I'm really surprised sponges could handle so high of a load, I hated using them and have always used canisters or sumps, in which would work great for you as well - as in the sump. Although the bioload of the larger tank would get a lot larger since the fish are getting larger.

Also how come you don't decorate or semi-decorate the tanks? Do you have a show tank that you move them to or do you sell them on a normal basis?
When I bred SA cichlids when I was a kid, I had them in breeding tanks that were effective but personally aesthetic as well. Wouldn't these cichlids enjoy tanks with sand and perhaps slate/lava rock?
Looks like healthy fish, good luck with everything!


----------



## peacocks (Aug 7, 2011)

thats my "fish room" so thats where all the action takes place. growing and breeding. i sell fish regularly as i grow. but these guys u c in the video besides the German reds ill be keeping and growing out. they are all f1 and one batch of wc usisya peacocks. 

bare bottoms is easier to maintain when working with growing and breeding fish. its less of a hassle. u want to be able to c the fish all the time.

i do have a 125 gallon show male peacock tank. check out my channel and check it out. months of finding some of those fish.

thanks for kind words!


----------



## BillD (Jun 5, 2006)

Sponge filters are the way to go for that type of set up.

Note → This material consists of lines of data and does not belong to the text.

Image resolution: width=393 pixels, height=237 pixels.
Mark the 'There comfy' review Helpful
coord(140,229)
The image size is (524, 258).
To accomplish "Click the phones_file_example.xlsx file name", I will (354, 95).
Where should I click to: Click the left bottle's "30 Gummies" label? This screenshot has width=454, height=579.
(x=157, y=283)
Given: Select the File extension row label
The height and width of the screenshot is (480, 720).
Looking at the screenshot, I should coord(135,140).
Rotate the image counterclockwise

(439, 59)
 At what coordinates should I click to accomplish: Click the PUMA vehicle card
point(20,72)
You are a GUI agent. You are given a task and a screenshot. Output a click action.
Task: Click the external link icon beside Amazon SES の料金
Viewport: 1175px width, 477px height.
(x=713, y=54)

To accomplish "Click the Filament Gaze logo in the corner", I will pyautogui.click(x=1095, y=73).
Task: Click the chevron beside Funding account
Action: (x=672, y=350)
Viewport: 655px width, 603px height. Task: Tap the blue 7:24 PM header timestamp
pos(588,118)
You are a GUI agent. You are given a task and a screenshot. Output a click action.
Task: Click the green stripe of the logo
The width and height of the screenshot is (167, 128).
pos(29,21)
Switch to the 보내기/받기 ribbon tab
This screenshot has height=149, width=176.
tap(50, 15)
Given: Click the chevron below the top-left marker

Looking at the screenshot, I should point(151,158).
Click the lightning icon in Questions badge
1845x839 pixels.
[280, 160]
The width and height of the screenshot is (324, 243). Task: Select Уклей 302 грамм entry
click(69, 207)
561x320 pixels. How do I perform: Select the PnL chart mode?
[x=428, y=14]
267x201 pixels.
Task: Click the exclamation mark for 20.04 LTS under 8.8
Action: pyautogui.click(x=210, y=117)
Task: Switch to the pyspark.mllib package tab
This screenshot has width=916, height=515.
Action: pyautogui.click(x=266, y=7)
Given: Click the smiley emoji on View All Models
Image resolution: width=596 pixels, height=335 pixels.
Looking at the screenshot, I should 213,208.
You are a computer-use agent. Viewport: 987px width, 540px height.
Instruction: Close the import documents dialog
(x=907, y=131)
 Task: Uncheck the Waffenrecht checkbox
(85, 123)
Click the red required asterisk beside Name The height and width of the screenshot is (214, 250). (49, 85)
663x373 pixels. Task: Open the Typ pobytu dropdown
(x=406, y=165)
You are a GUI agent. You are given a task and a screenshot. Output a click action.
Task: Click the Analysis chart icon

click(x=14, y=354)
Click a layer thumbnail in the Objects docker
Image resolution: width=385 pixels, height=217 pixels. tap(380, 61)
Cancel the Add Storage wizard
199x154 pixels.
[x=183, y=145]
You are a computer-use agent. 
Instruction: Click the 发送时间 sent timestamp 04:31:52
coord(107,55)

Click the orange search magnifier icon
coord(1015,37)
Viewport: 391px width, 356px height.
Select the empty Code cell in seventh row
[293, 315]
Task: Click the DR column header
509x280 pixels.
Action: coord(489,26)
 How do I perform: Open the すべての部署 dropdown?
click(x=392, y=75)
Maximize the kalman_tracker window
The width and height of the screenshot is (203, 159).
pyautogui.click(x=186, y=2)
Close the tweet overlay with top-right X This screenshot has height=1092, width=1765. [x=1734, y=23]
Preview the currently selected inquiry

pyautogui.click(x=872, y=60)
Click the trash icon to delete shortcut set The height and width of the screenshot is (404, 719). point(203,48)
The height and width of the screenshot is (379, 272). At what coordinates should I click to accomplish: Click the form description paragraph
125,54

Your tanks are nice and clean. Having fish crap stored in cannisters is not a better solution than removing it from the tank before it can be broken down.
A couple of things struck me. Many of the Hydrosponges did not have lift tubes. Those filters work a lot better with lift tubes. The air stone/line needs to be at the bottom of the filter and the longer the total run from bottom of filter to top of lift tube, the more water moved. As well, the tanks need to be filled more to take advantage of all the water available. I assume the water level is low due to the high air volume and large bubbles, and you are trying to reduce splashing. You can actually have too much air.
Overall, good use of a tight space.


----------



## peacocks (Aug 7, 2011)

BillD said:


> Sponge filters are the way to go for that type of set up. Your tanks are nice and clean. Having fish crap stored in cannisters is not a better solution than removing it from the tank before it can be broken down.
> A couple of things struck me. Many of the Hydrosponges did not have lift tubes. Those filters work a lot better with lift tubes. The air stone/line needs to be at the bottom of the filter and the longer the total run from bottom of filter to top of lift tube, the more water moved. As well, the tanks need to be filled more to take advantage of all the water available. I assume the water level is low due to the high air volume and large bubbles, and you are trying to reduce splashing. You can actually have too much air.
> Overall, good use of a tight space.


thanks brother. does the lift tube really help that much? isnt it the same thing. some of the tanks have it and some dont. the smaller tanks dont have it cuz the lift tube is to big. it goes over the water line. as for the air stone thing ur saying. ur saying to put air stone in each of the sponges? if i did ill have less bubbles. especially in the bigger tanks.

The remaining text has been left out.